New York City Chapter, Inc. of the National Electrical Contractors Ass'n v. Fabber

73 Misc. 2d 859 | N.Y. Sup. Ct. | 1973

Harry B. Frank, J.

This article 78 proceeding is brought by a local association of electrical contractors against various officials of the City of New York, including the Commissioner of the Department of Ports and Terminals, and against the Port of New York Authority, with regard to the manner of awarding contracts for the forthcoming construction work on a project known as the Consolidated Passenger Ship Terminal, located at Pier 88, North River, in the Borough of Manhattan.

Petitioner contends that contracts for the performance of any construction work on this project are “ public contracts ” which must comply with the procedures set forth in sections 101 and 103 of the General Municipal Law which, inter alia, require the preparation of separate specifications, and separate and independent bidding thereon, with respect to three specifically enumerated categories of construction work, one of which is “ electric wiring and standard illuminating fixtures ” (General Municipal Law, § 101, subd. 1, par. c), and petitioner seeks to enjoin the respondents from awarding, or acting under, any construction contract relating to the subject project which has not been let in compliance with such statutory mandate. More specifically, it is charged that these sections have, in fact, been violated in that bids on the project have been invited from general contractors, pn the basis of a single contract for the *861entire construction instead of by means of separate bids on each of the categories delineated in section 101 and that a contract has been awarded, or will imminently be awarded, for the entire construction on such single bid basis. Petitioner asserts that by virtue of respondents’ failure to invite separate bids on the electrical work the members of its association have been wrongfully and unlawfully prevented from bidding on such work in violation of their rights under sections 101 and 103 of the General Municipal Law.

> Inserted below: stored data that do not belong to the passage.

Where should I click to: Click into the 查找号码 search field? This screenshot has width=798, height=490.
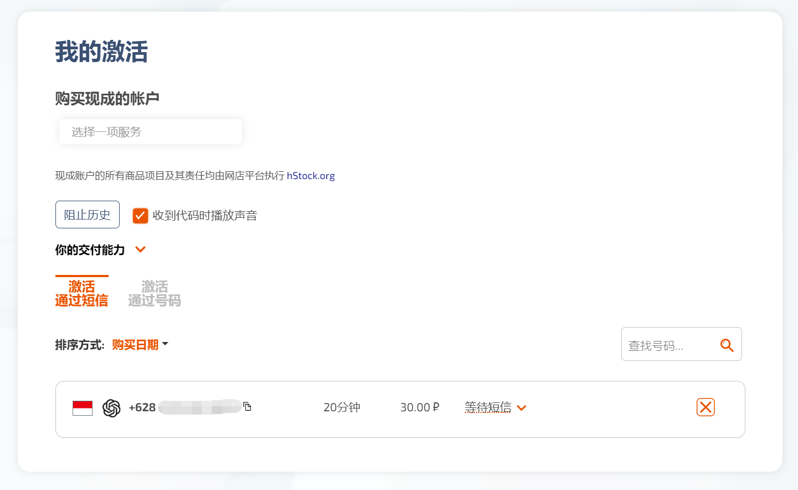668,345
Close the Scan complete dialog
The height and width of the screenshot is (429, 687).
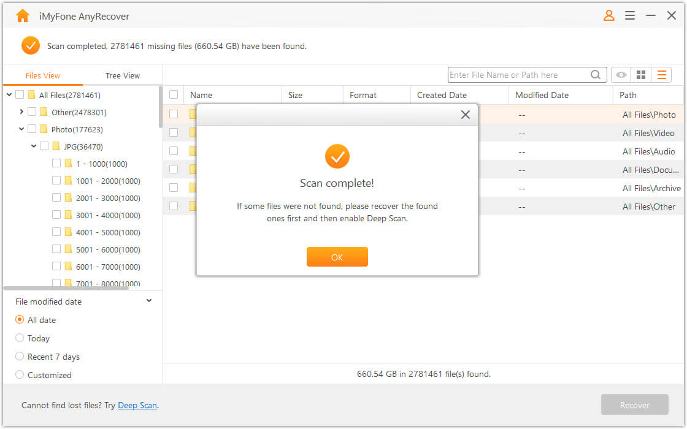[x=466, y=115]
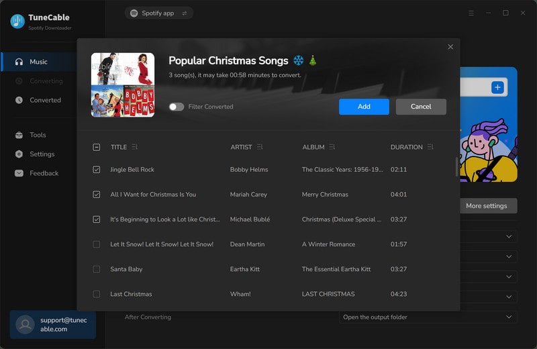537x349 pixels.
Task: Click the Cancel button
Action: point(421,107)
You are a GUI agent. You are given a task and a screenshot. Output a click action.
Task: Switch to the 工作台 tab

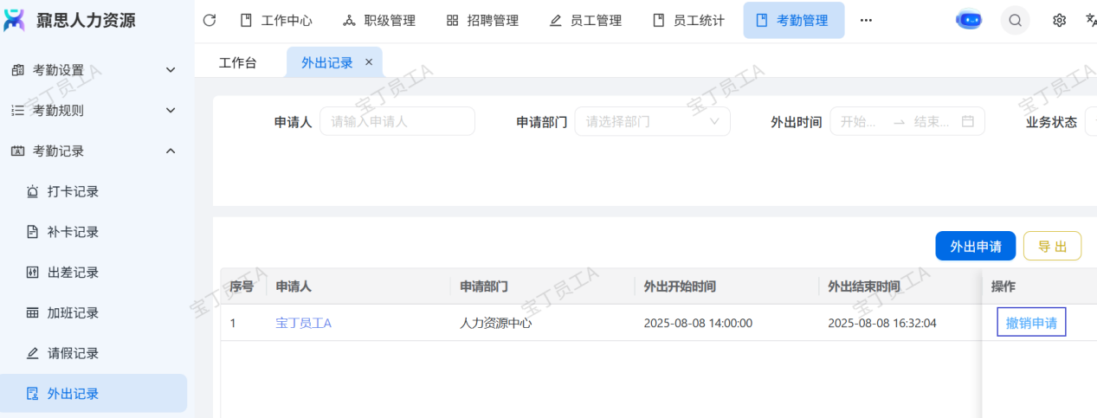(237, 62)
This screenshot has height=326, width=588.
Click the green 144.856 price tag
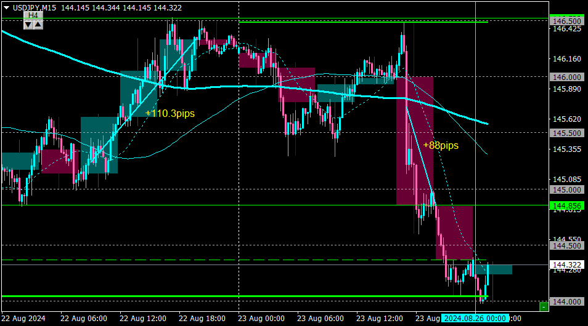pyautogui.click(x=566, y=206)
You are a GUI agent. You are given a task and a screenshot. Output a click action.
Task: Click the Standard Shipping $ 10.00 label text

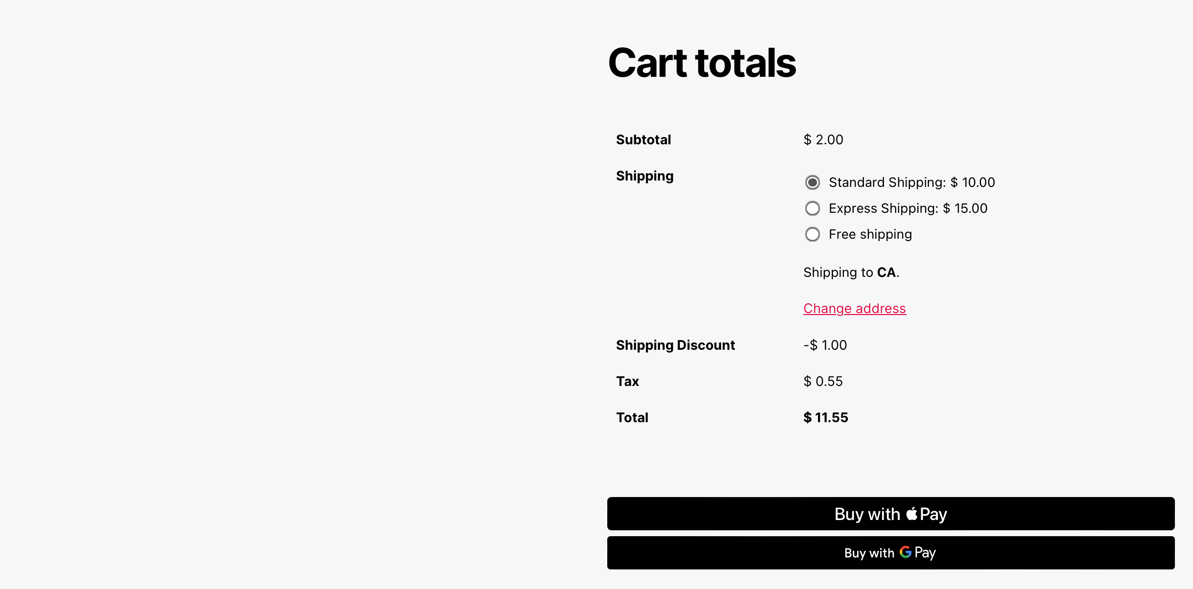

While it is conceded that the contract is being let by the Port Authority, as the lessee of the property involved, petitioner contends that the construction is nonetheless a city public work, subject to the statutes covering “ public contracts ”, by reason of the city’s ownership of the land on which the project is to be built as well as its extensive involvement in the financing of the $27,000,000 projetit, and that the lease to the Port Authority is merely a device or subterfuge to evade the separate letting statutes. If the contemplated construction is not-, in fact, a public project of the City of New York, the petitioner cannot prevail.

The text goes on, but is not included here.